DESCRIPTION OF THE TASK →
For the material below, return exactly the lines starting at the line containing "You are a computer-use" and ending at the line containing "Instruction: Jump to Today's date", both ends included, and no others.

RECORDS SHOWN →
+ + +
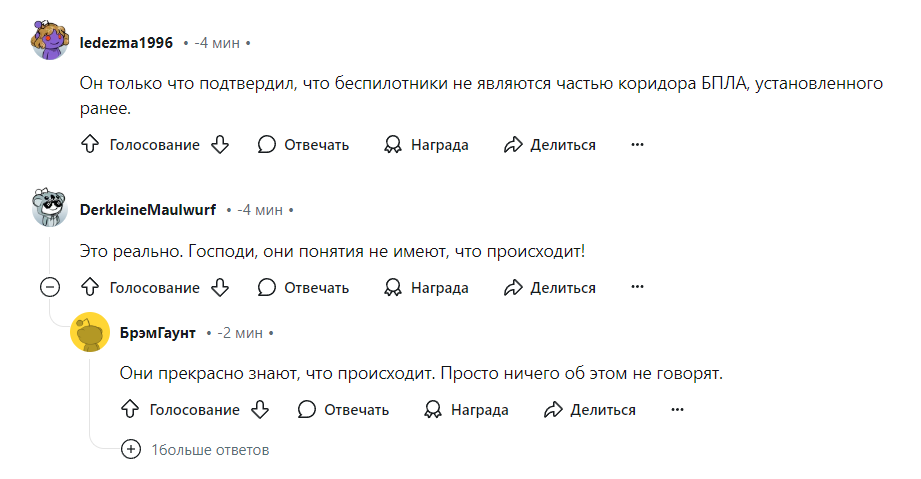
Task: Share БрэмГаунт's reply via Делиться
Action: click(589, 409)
+ + +
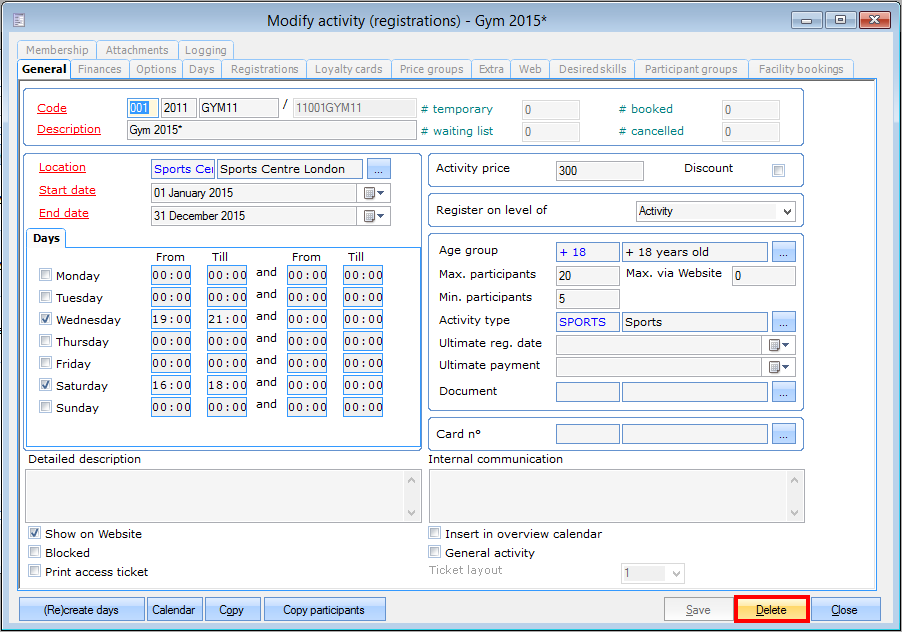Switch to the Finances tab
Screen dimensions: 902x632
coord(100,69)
+ + +
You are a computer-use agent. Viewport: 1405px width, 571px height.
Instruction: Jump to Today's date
+ + +
ANSWER TO THE PROBLEM →
You are a computer-use agent. Viewport: 1405px width, 571px height.
Instruction: Jump to Today's date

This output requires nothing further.